Rational pore-window size control in three Cu-MOFs with different pore environments for efficient capture of the greenhouse gas SF6

Abstract

Effective SF6 gas storage and SF6/N2 mixture separations are extremely important in the industry. Herein, a series of isostructural metal-organic frameworks (MOFs), [Cu6(H2O)3(NTB)4(PYZ)1.5] (SNNU-202, H3NTB = nitrilotribenzoic acid, PYZ = pyrazine), [Cu12(H2O)3(NTB)8(PYZ)3(BPY)1.5] (SNNU-203, BPY = 4,4′-bipyridine) and [Cu6(NTB)4(DABCO)1.5(BPY)1.5] (SNNU-204, DABCO = 1,4-diazabicyclo[2.2.2]octane), with different pore window sizes have been explored for the adsorption and separation performance of sulfur hexafluoride. With stepwise partitioning of the pore window, the adsorption capacity for SF6 and separation of SF6/N2 mixture are gradually improved. Notably, the SF6 uptake value for SNNU-204 is 6.0 mmol g−1 and the amount of substance ratio of SF6-to-N2 uptake can be up to 29.8 at 298 K and 1 bar, surpassing most of top-performing MOFs reported.
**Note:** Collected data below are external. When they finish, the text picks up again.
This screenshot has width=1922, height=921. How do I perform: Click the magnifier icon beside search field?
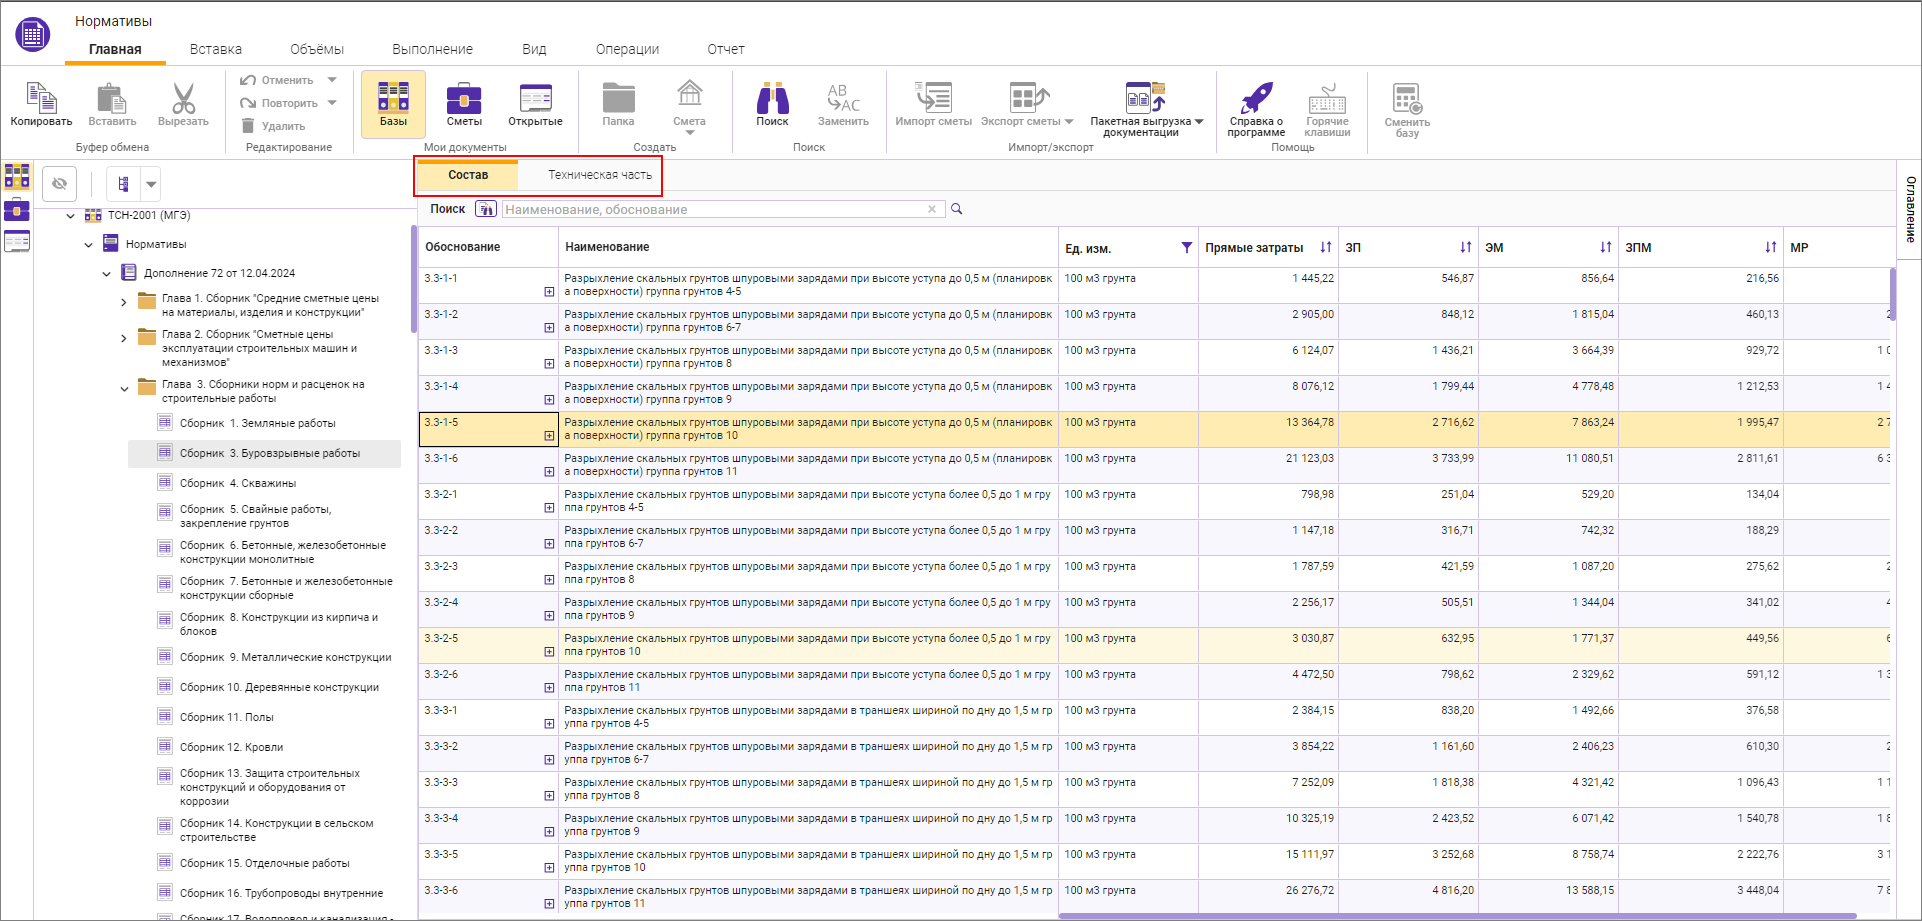(x=957, y=209)
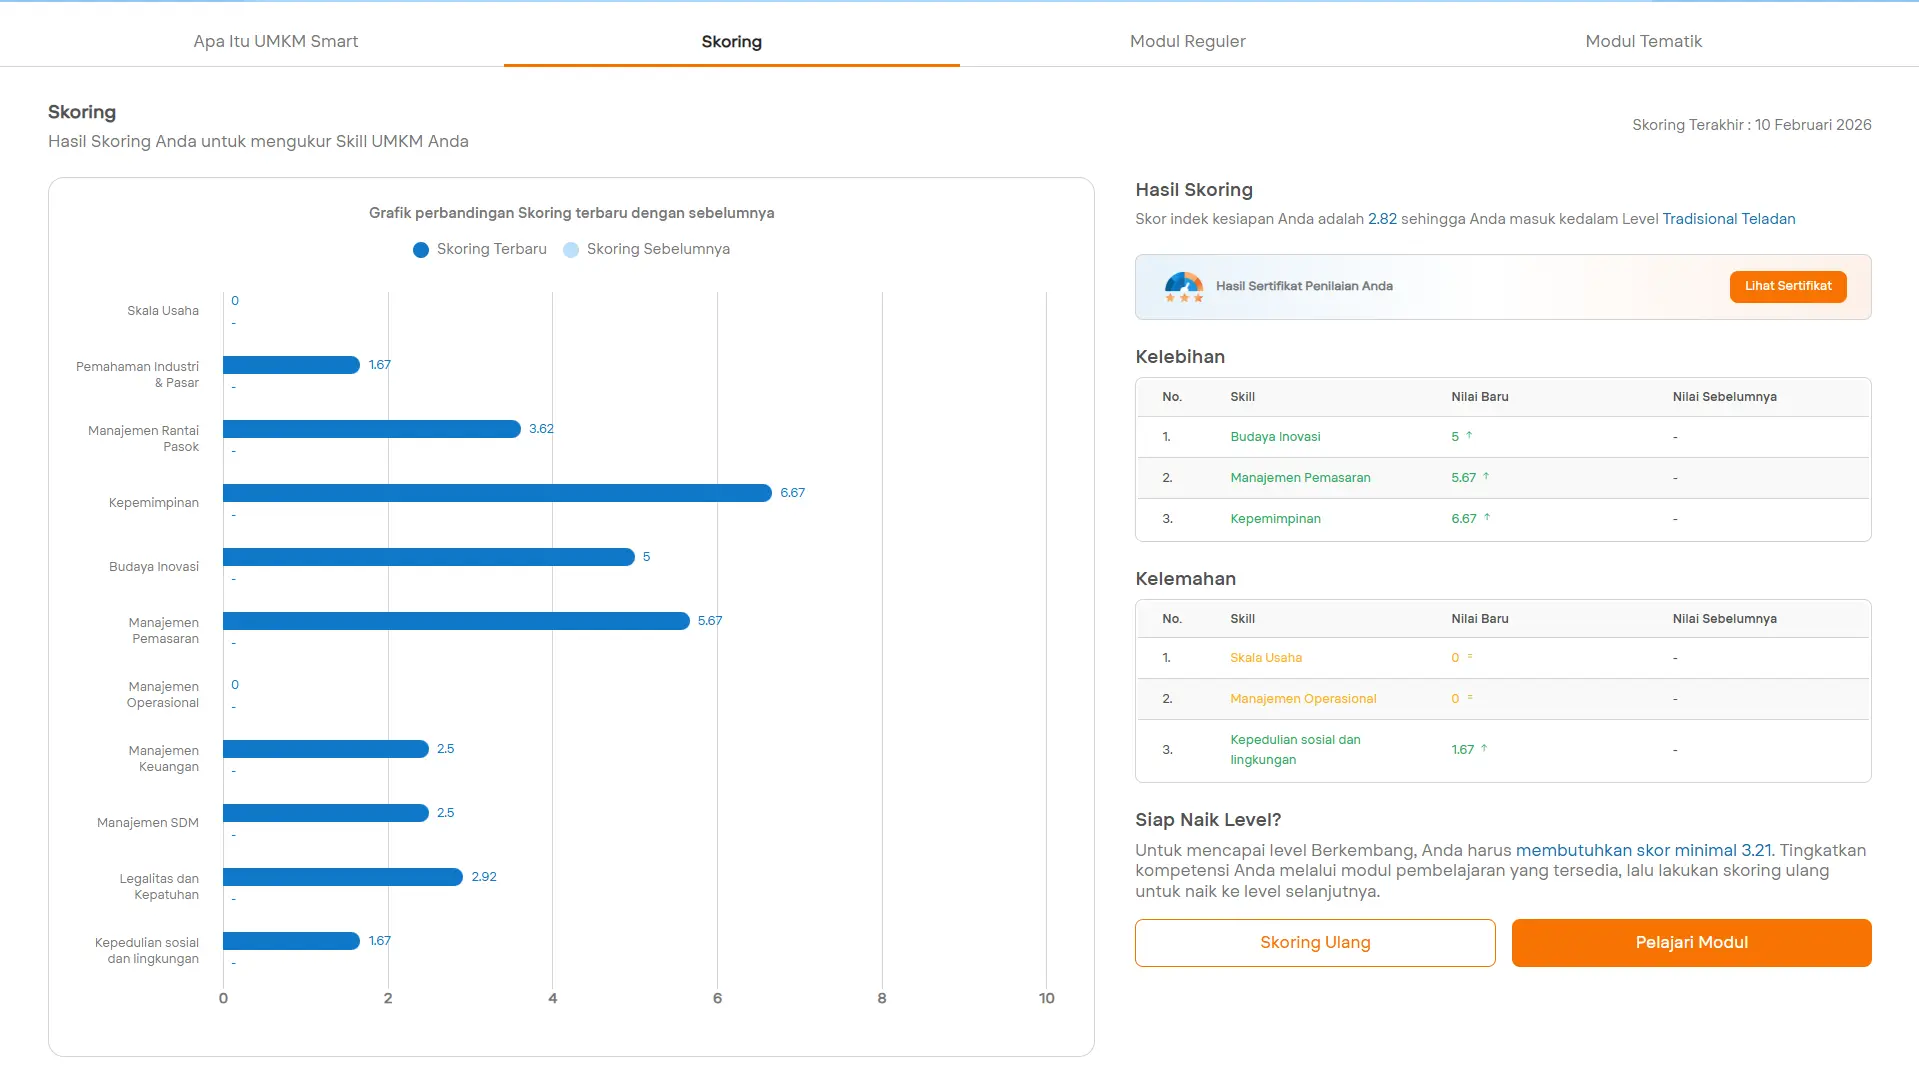
Task: Select the Kepemimpinan bar in the chart
Action: 497,493
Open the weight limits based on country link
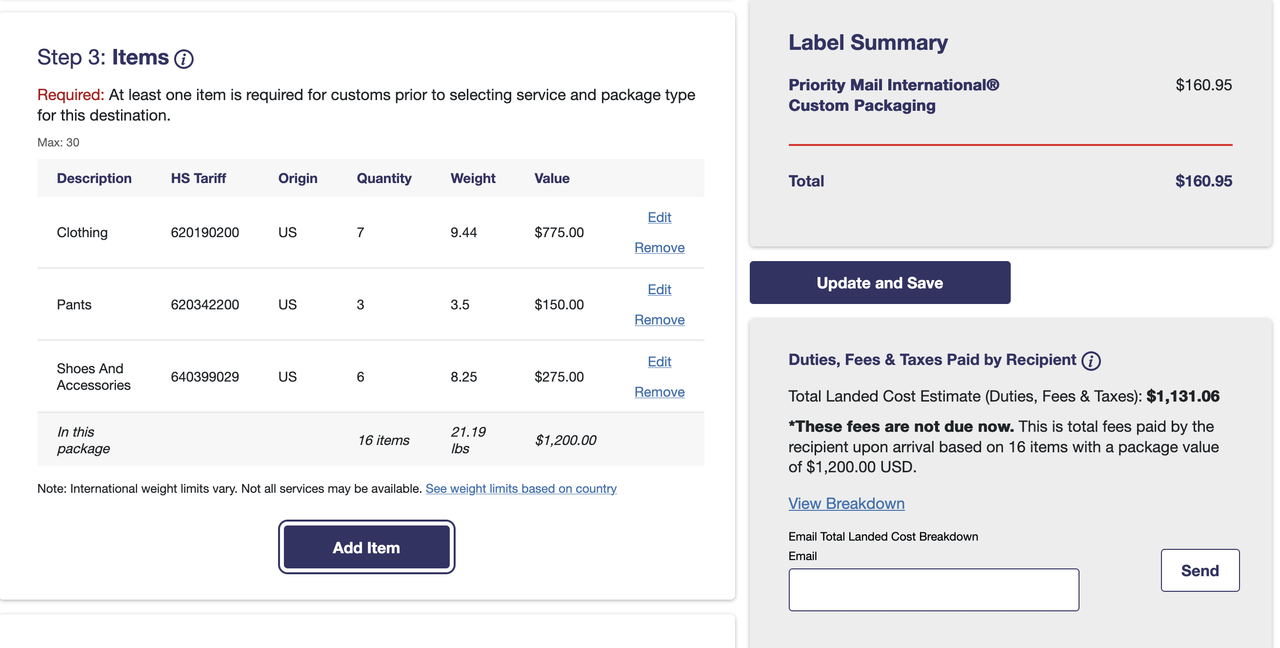The height and width of the screenshot is (648, 1280). pyautogui.click(x=521, y=489)
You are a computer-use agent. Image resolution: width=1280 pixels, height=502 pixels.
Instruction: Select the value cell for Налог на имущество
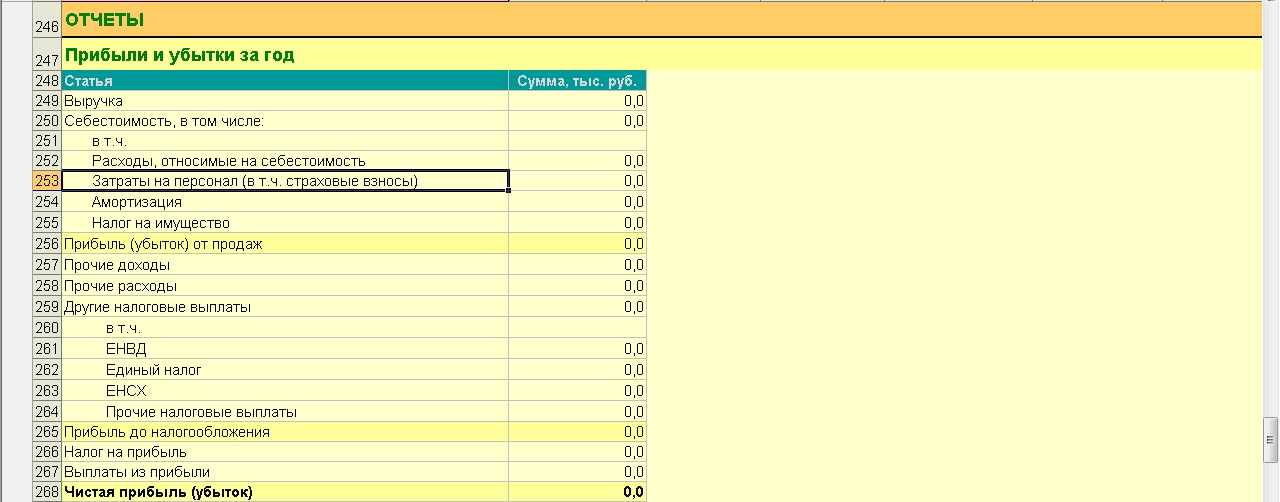577,223
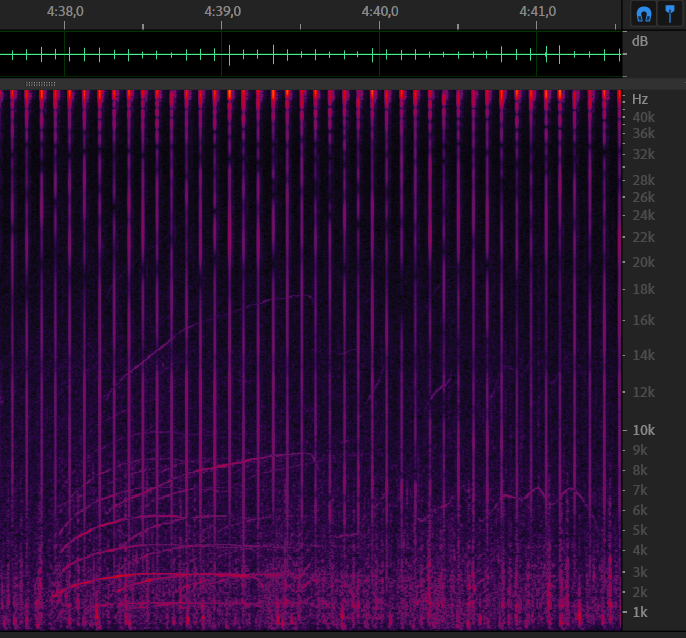Select the 12k mark on frequency scale

click(642, 391)
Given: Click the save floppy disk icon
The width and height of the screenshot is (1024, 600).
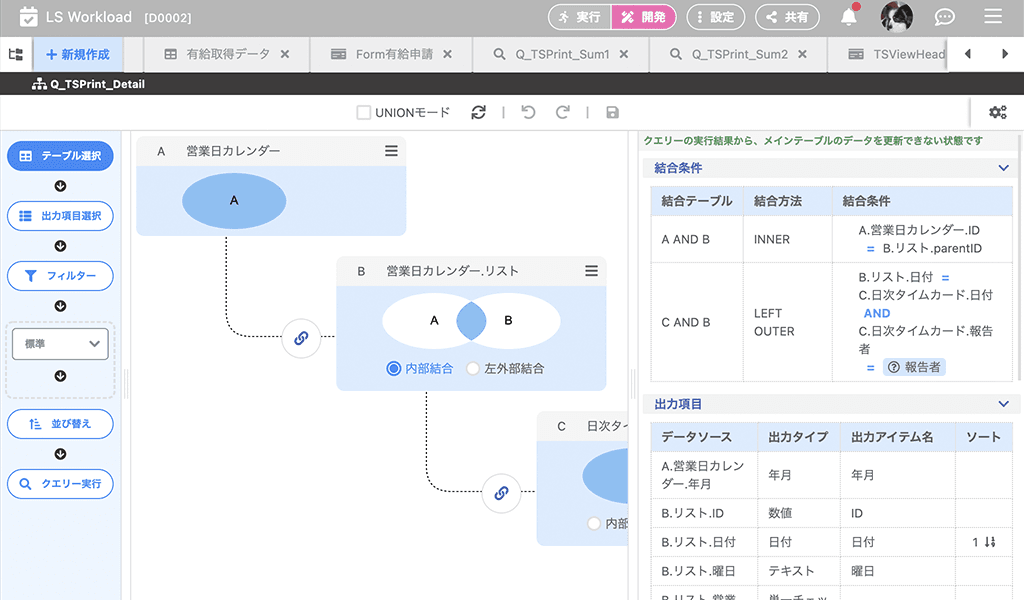Looking at the screenshot, I should pyautogui.click(x=612, y=113).
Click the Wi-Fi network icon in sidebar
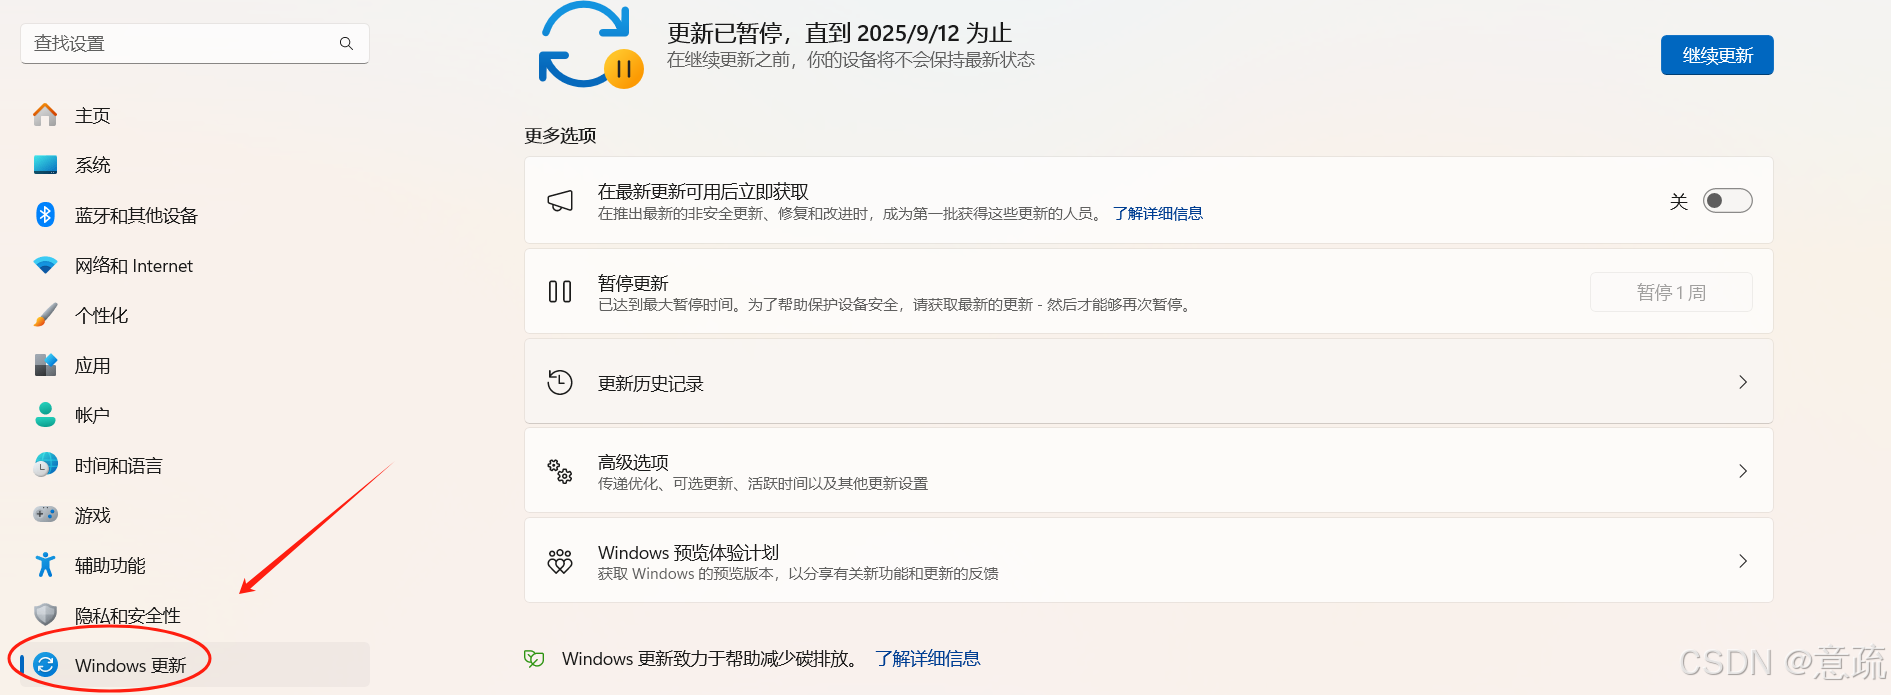Viewport: 1891px width, 695px height. (x=45, y=265)
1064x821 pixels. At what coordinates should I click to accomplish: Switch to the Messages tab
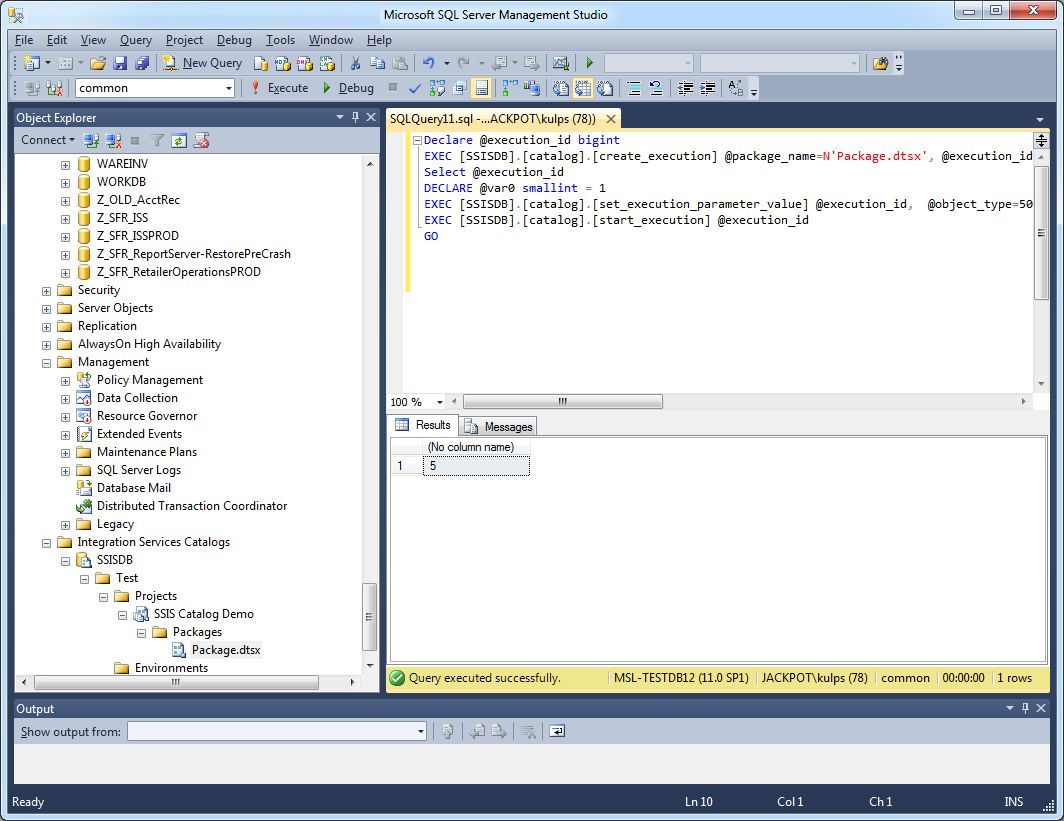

Ideal adsorbed solution theory (IAST) calculations and breakthrough curves demonstrated that SNNU-204 exhibited excelling separation performance. The stepwise pore window partition can create more micropores, and the aromatic ring of the inserted ligand also facilitates interaction with sulfur hexafluoride gas molecules, providing an important strategy for the application of MOFs in SF6 gas adsorption and separation.